The benefits of high-sample-rate digital audio are not conferred by extended bandwidth, but because the sampling rate determines the time-domain performance. That's because standard-resolution digital audio requires steep anti-aliasing filters in A/D conversion and steep reconstruction filters in D/A conversion. Such steep filters smear transient energy over time.

 

See Anti-Alias Filters and System Transient Response at High Sample Rates and Controlled Pre-Response Anti-Alias Filters for use at 96kHz and 192kHz by Dr. Peter Craven, along with Coding for High-Resolution Audio Systems by J. Robert Stuart, all available at Audio Engineering Society (AES).

 

Also see the AES papers on this phenomenon by Mike Storey of dCS in the mid-1990s.

 

The quantisation errors caused by Redbook are audible as well.
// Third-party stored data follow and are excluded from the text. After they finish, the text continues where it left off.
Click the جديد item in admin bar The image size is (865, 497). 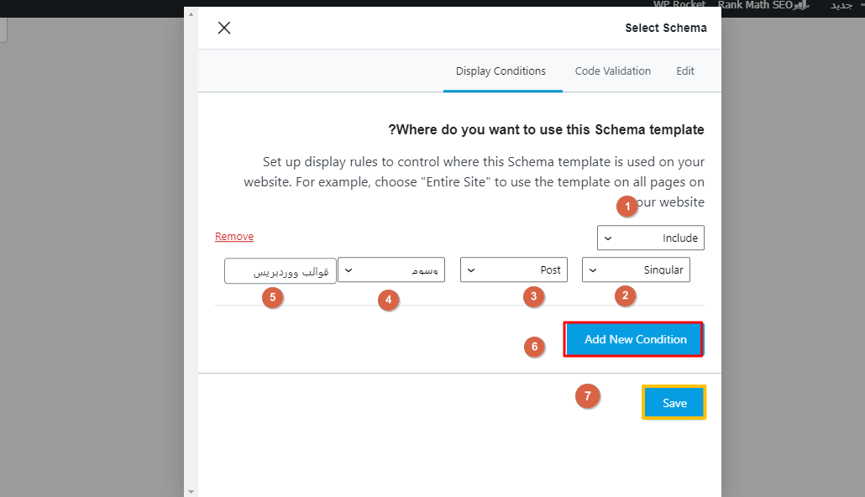point(842,5)
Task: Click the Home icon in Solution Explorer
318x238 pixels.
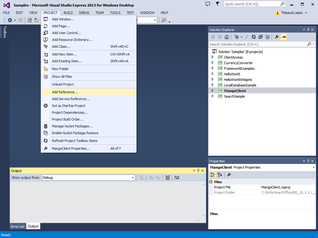Action: [x=227, y=37]
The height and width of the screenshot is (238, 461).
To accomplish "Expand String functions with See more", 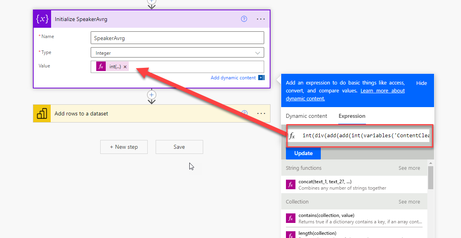I will [409, 168].
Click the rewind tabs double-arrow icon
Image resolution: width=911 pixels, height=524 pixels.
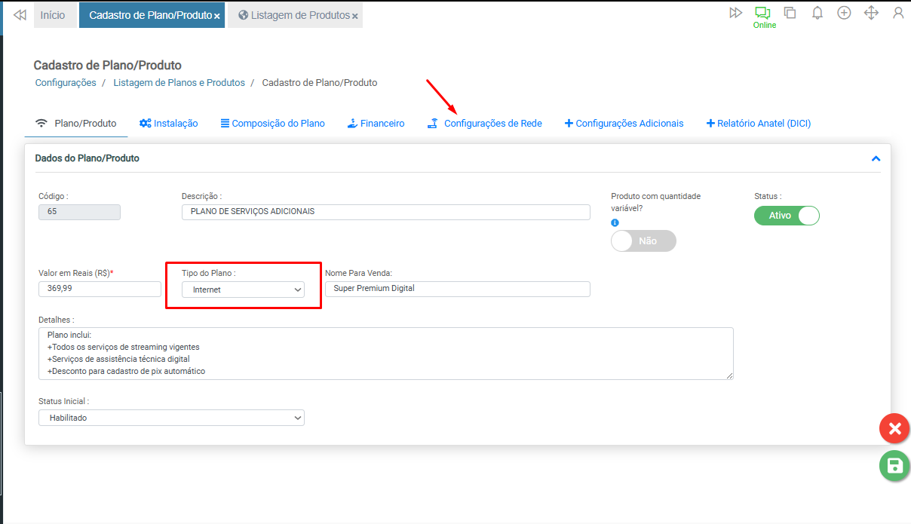click(x=20, y=15)
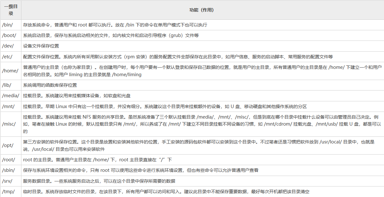The width and height of the screenshot is (384, 197).
Task: Click the /srv/ directory cell
Action: point(7,181)
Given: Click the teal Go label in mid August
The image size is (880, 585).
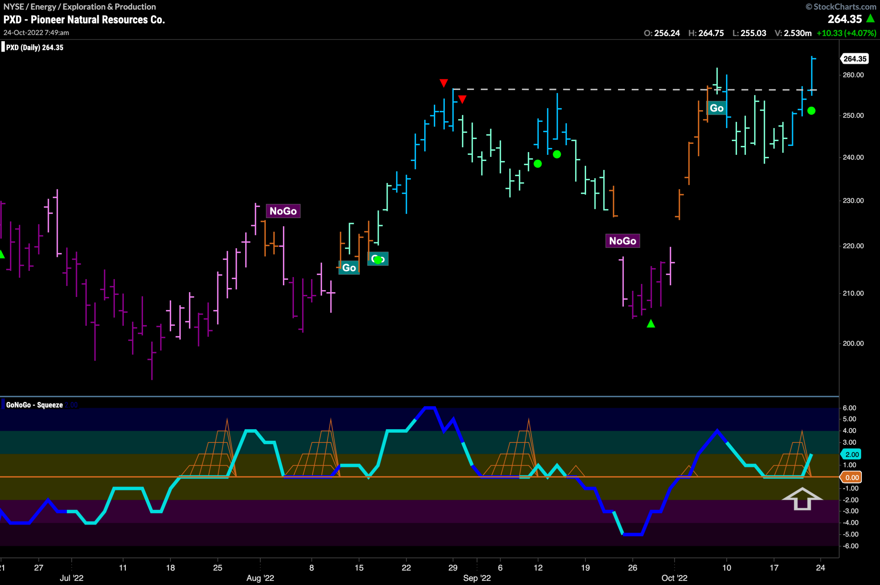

The difference between no dither and MBIT+ can fairly easily be heard, and people can hear the difference between TPDF and MBIT+ without using abnormally loud amplification. It just takes a decent DAC, amp and speakers for just about anyone who has normal hearing to be able to clearly notice the differences in sound quality between Redbook and high resolution digital, so the Redbook-is-always-going-to-be-one-hundred-percent-perfect marketing hype was nothing more than yet another pseudoscientific soap bubble.

If you had the memory of a goldfish, maybe it would work.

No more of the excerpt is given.